> Extrait du document
----

As-tu été confronté à des interventions assez périlleuses ?

Oui. Des interventions très traumatisantes psychologiquement avec des morts de copains, de jeunes… En quatorze ans il y a eu effectivement un peu de tout ça.

Tu participes aussi à des expés en tant que médecin ?

Il n’y a plus aucune expédition nationale qui peut se payer un médecin d’expé. Maintenant ce sont des expés légères qui n’ont pas les moyens. Il y a souvent un médecin dans l’expé mais il est là comme grimpeur. Maintenant on fait en général soit de la télémédecine avec l’Ifremmont, soit on me téléphone avant pour constituer une trousse de secours mais ça, c’est un peu à la bonne franquette. Je ne le fais qu’avec des amis et pas pour des expés commerciales. Quand je pars, c’est comme guide et comme chef d’expé en ayant évidemment une trousse de secours hyper complète. Et puis dans tous ceux qui se prétendaient médecins d’expés, il y avait vraiment de tout, y compris des gens qui n’avaient aucune expérience des urgences et encore moins de la haute altitude. Tout le monde peut se prétendre médecin d’expé dès lors qu’il a fait le diplôme de médecine de montagne et fait deux voyages au Népal, ça me parait assez « light ».

----

> Lignes de données

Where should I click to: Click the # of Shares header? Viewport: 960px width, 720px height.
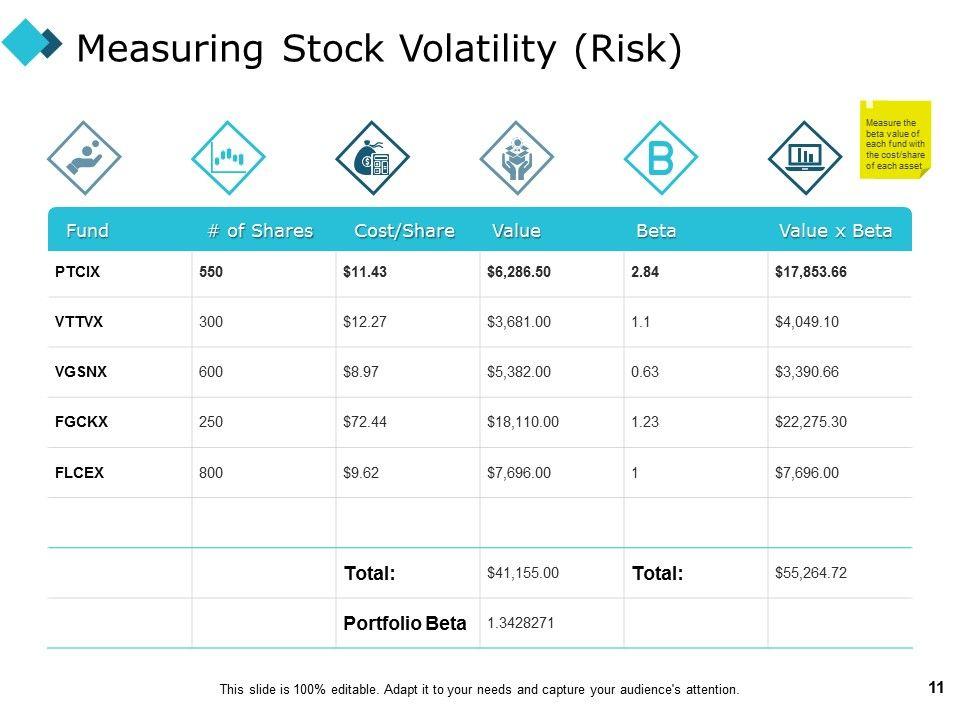[x=260, y=231]
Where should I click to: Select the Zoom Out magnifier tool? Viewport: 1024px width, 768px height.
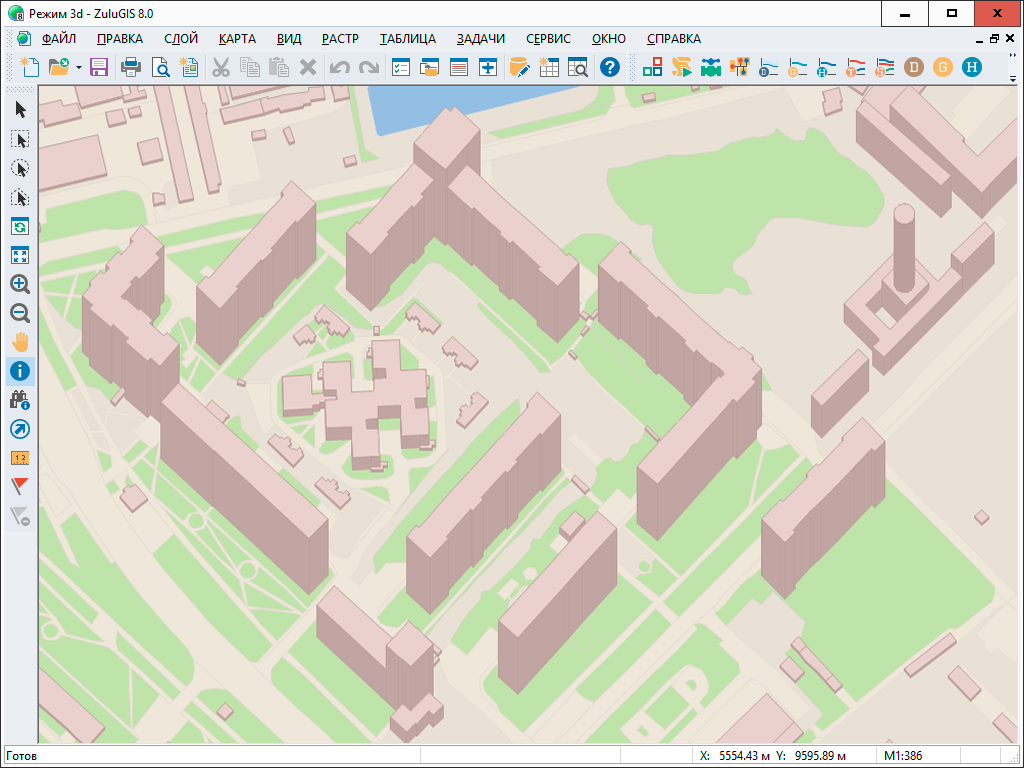(19, 313)
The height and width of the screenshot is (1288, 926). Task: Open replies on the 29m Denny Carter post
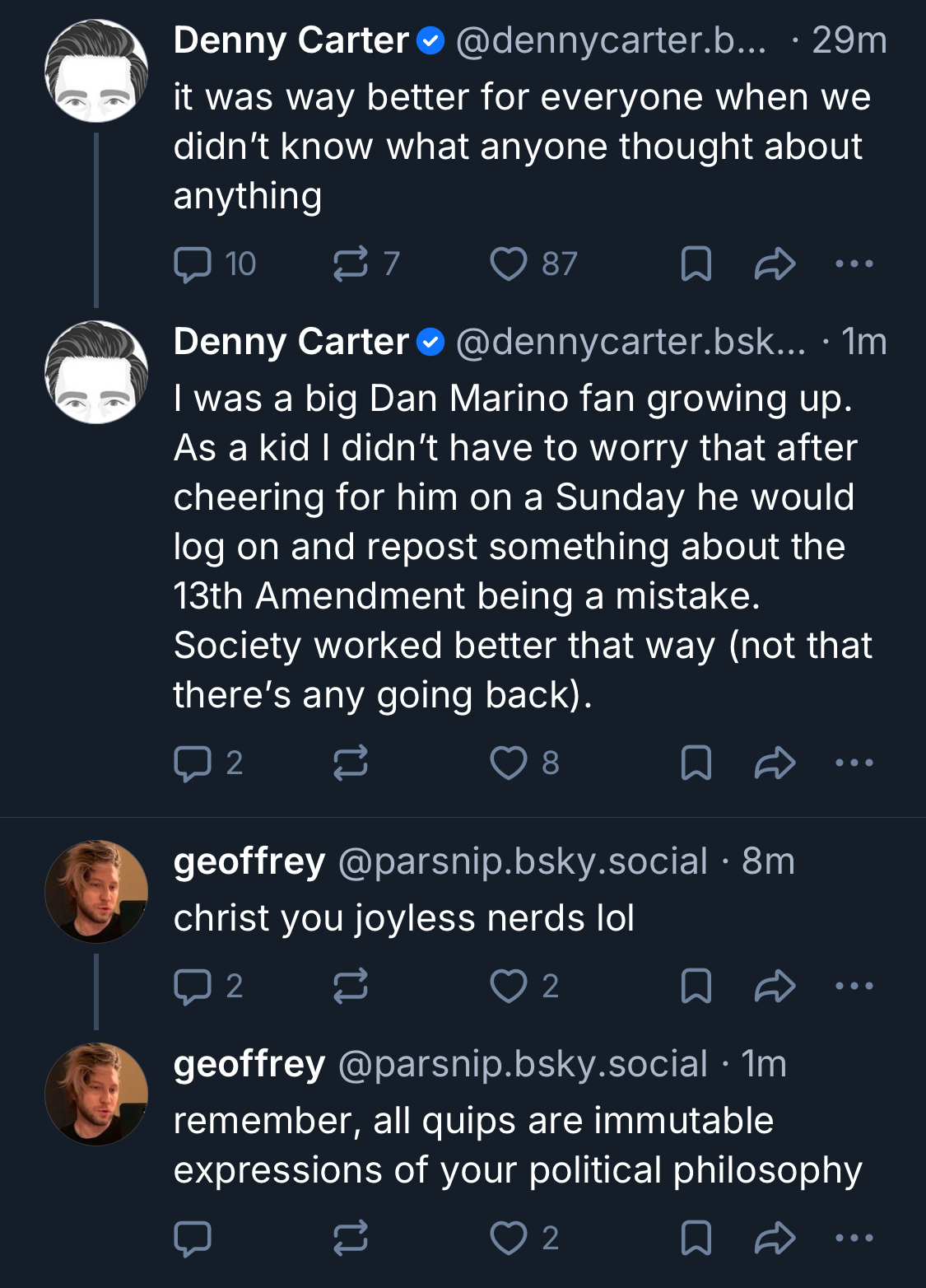click(193, 264)
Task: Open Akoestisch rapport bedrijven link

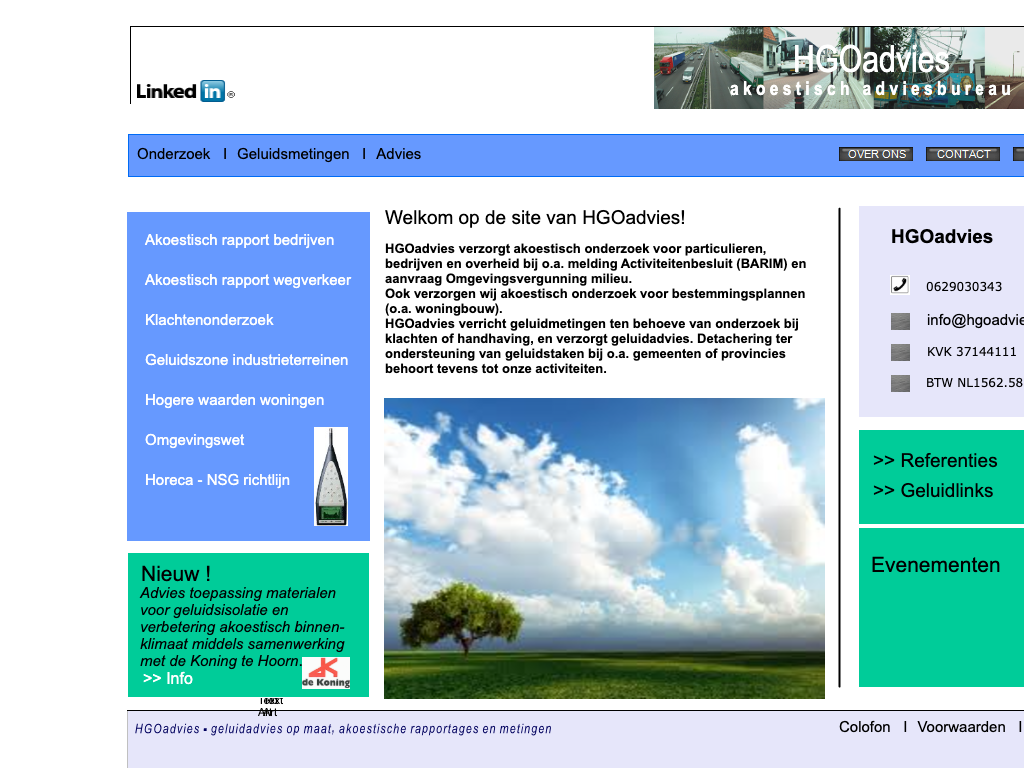Action: [240, 240]
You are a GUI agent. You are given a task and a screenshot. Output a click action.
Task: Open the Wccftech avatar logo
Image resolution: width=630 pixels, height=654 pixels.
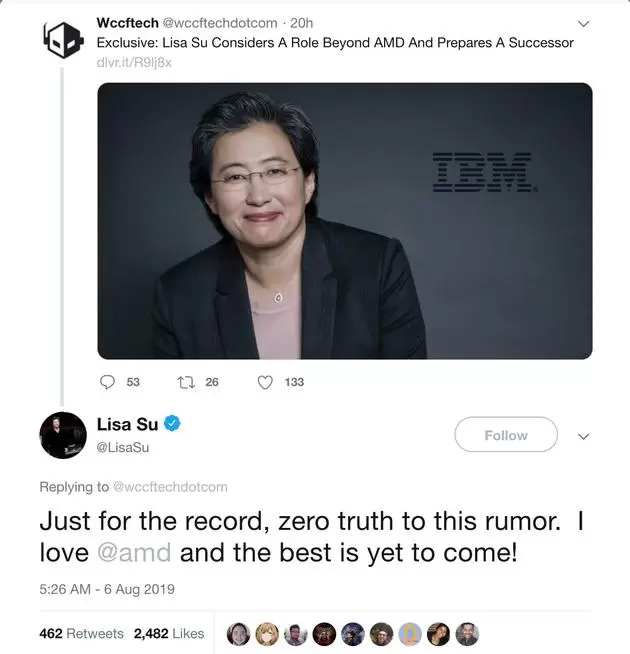(x=63, y=40)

----

> Consigne
Dans l'extrait sur la médecine en expédition, traduis en anglais la phrase « Il y a souvent un médecin dans l'expé mais il est là comme grimpeur. » Les lignes n'ont rien à voir avec l'extrait.

> Réponse rédigée
There is often a doctor on the expedition, but that doctor is there as a climber.